Six ans après La Grande Nuit vidéo (2017), Philippe B publiait en mai 2023, Nouvelle administration.
Maintes fois mis en nomination et récipiendaire de prix prestigieux, et cela tant du côté grand public que scène alternative, l’artiste poursuit une carrière honorable, mais moins fracassante que celle de certains artistes qui ont réquisitionné ses compétences de réalisateur (Isabelle Boulay), de parolier (Safia Nolin, Vincent Vallières, Pierre Lapointe) ou de guitariste (Pierre Lapointe, bis).
Après avoir commis des œuvres thématiques, dont un disque exceptionnel inspiré de thèmes de la musique classique (Variations fantômes) en 2011, l’ancien oiseau de nuit (Ornithologie, la nuit en 2014) propose cette fois un album construit autour de sa nouvelle condition paternelle.

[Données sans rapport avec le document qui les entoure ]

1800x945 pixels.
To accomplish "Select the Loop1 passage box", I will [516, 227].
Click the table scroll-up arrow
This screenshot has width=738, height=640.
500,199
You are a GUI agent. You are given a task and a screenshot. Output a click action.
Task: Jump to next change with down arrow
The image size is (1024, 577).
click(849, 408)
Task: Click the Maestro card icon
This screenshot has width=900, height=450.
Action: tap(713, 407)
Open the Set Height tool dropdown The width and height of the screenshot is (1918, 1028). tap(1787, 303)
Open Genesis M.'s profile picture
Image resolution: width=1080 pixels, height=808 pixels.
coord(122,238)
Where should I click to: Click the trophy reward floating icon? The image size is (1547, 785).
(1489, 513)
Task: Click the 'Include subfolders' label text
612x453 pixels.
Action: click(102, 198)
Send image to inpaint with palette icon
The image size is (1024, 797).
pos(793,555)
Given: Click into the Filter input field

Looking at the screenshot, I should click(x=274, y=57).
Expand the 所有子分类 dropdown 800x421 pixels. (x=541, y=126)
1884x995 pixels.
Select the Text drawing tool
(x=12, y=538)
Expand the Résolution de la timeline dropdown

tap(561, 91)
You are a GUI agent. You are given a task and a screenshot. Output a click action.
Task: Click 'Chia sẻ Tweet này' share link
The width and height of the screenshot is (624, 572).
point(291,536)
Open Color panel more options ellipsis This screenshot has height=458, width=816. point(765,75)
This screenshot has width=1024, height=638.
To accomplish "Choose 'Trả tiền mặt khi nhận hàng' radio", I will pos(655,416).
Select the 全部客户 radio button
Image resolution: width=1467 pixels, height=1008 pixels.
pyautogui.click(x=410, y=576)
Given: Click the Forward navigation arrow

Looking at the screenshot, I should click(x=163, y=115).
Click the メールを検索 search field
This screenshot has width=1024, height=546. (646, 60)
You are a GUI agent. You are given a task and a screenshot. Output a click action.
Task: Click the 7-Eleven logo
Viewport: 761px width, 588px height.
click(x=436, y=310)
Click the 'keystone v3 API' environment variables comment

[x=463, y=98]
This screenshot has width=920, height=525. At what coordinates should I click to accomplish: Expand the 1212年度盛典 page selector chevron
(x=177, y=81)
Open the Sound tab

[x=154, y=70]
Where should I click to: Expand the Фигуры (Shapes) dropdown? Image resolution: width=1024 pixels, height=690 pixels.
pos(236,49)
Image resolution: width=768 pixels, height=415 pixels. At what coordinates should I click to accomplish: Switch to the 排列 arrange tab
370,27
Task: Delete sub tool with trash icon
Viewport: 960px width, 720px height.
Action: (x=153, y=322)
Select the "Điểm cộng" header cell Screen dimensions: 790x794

Ce qui nous vaut un très bel opus qui relate les divers chapitres de la vie contemporaine urbaine où la discussion se fait parfois à trois plutôt qu’à deux, comme c’est le cas de la chanson « Les Filles », dans laquelle se répercutent les voix des deux choristes qui reviennent dans quelques pièces, dont la savoureuse « Les orages là-bas ».
En cherchant la mélodie qui tue, style « California Girl » de Variations fantômes, on risquerait de passer à côté d’un album qui doit se laisser savourer au fil des écoutes.
Mélodies lentes, ambiances parfois ecclésiastiques, tantôt folk, une fois comptine et souvent chansonnières, c’est par les textes bien ficelés de l’artiste, l’un des plus doués de sa génération, que s’infiltre la lumière. Comme le ferait un rayon de soleil des dimanches paresseux.
Le corpus de l’Abitibien devenu montréalais est bien assumé : on y entrevoit ici et là des clins d’œil à « L’Alouette en colère » de Félix qui attend son pays, des façons de faire qui n’auraient pas déplu à Sylvain Lelièvre (« Marianne s’ennuie »), des tournures à la Ducharme chantées par Charlebois (« Nos maisons ») et, bien sûr, le maitre Richard Desjardins (« Souterrain ») qui, plongeant dans la vie d’un mineur, pourrait aussi être celle d’un bagnard.
Mais attention : loin d’être dans l’emprunt ou le pastiche non assumé, Philippe B trace un sillon qui lui est singulier. Seul bémol pour l’auteur de ces lignes : la guitare lancinante aux accords parfois répétitifs, comme dans la pièce éponyme ou dans « Last Call » qui clôt l’album et peut parfois distraire de l’ensemble. Un tout plutôt bien emmitouflé dans des arrangements raffinés de cordes (violon et violoncelle, basse), de percus, de piano, de flûte et de hautbois.
Enthousiaste, on ira bientôt voir de quel bois se chauffe sur scène ce farfadet ultra doué, puisqu’il est actuellement en tournée.